As London's community garden season kicks off May 1, proposals for new gardens — such as the one Ellis is proposing— may be key to getting more gardeners in on the fun. Of London's 17 total community gardens, all but a few are already booked solid for the season. 

That includes the garden at Byron's Reservoir Park, Ellis said.

"It's the oldest garden in London but it has a lot of long-term gardeners there, it can be hard to get a plot," said Ellis, who added that the level of accessibility at Reservoir Park can also leave something to be desired.

"It's at the very top of Snake Hill, which I don't find to be particularly bike or pedestrian friendly," she said.

Flowers dot the ground in Jorgenson Park, where Ellis wants to start a new community garden. (Paula Duhatschek/CBC)

Ellis is now in the process of gathering community support for the new garden, tentatively planned for Jorgenson Park.

To get a new community garden approved, would-be gardeners must produce the names of 10 supporters in their application to the city.

Ellis already has the blessing of Ward 9 Coun. Anna Hopkins, who agrees that Byron needs more communal space.

"I don't think we have enough community gardens and have enough places for the community to participate and be a part of," said Hopkins.

"It's a gathering place, and I think the more we can do in Byron, I think the better the community will be."

City wants community garden 'in every neighbourhood'

Vanessa Kinsley, the city's supervisor of community gardens and neighbourhood support, said she's glad to see people like Ellis working to get new gardens off the ground.

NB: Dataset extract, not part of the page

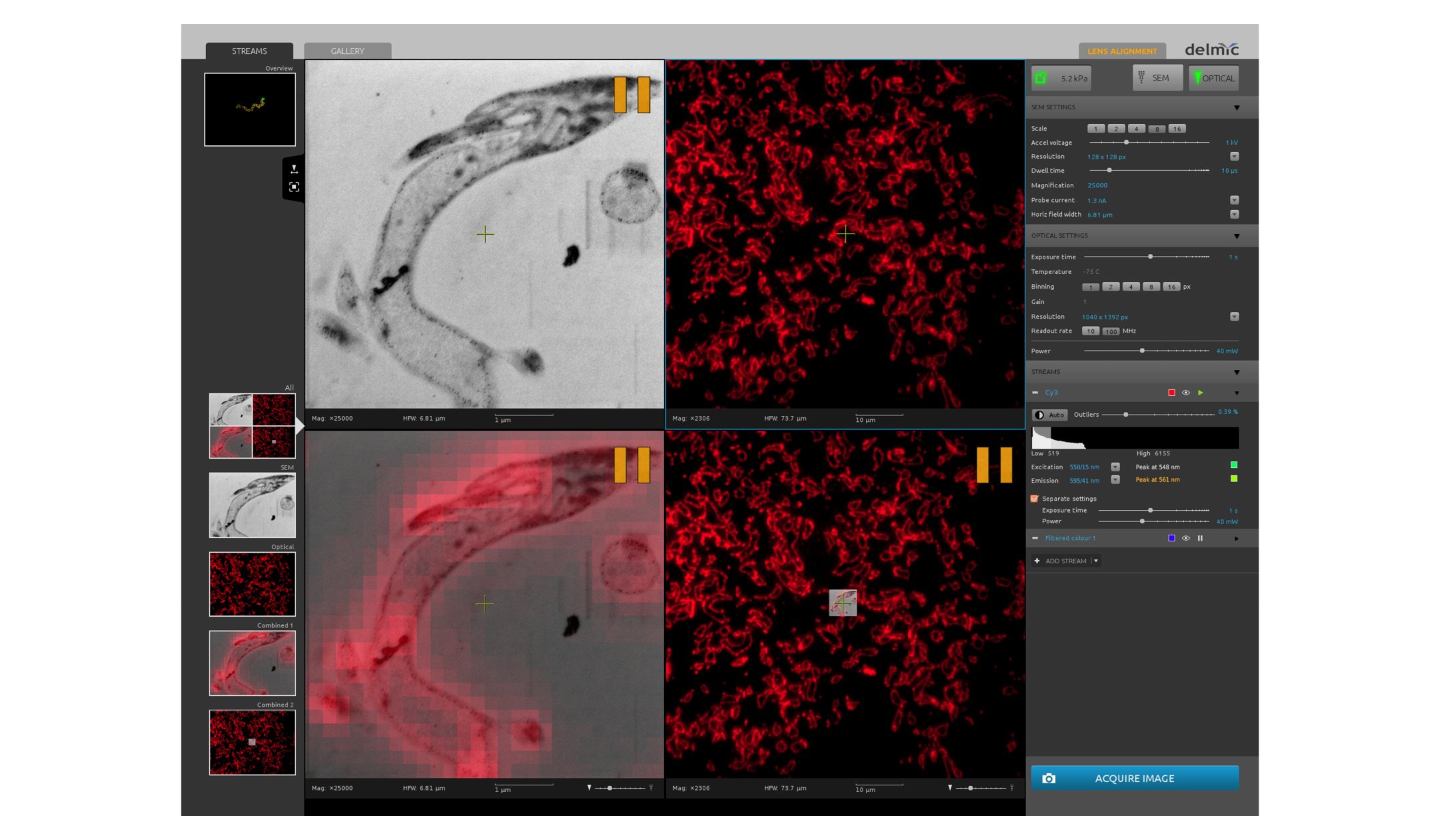Uncheck the Separate settings checkbox
Viewport: 1440px width, 840px height.
coord(1035,499)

"Ideally, we would like to have one in every neighbourhood," said Kinsley.

Creating new, hyper-local gardens in Londoners' neighbourhoods is particularly important as a form of inclusion, Kinsley said.

She pointed out that many newcomers and immigrants don't have access to cars, and can't travel to community gardens outside of their neighbourhoods.

"So we really want to get the word out there about the process to get new gardens in, so that immigrant and newcomer populations are able to participate in the process and get a garden in their neighbourhood," Kinsley said.

Kinsley said the city tends to throw "100 per cent support" behind proposed gardens, barring any unforeseen site problems. If a proposed site doesn't work, she said the city aims to help applicants come up with a new plan.

Last year, she said the city received two applications for gardens in West Lions Park and Waldorf Park, and hopes to open both gardens later this spring.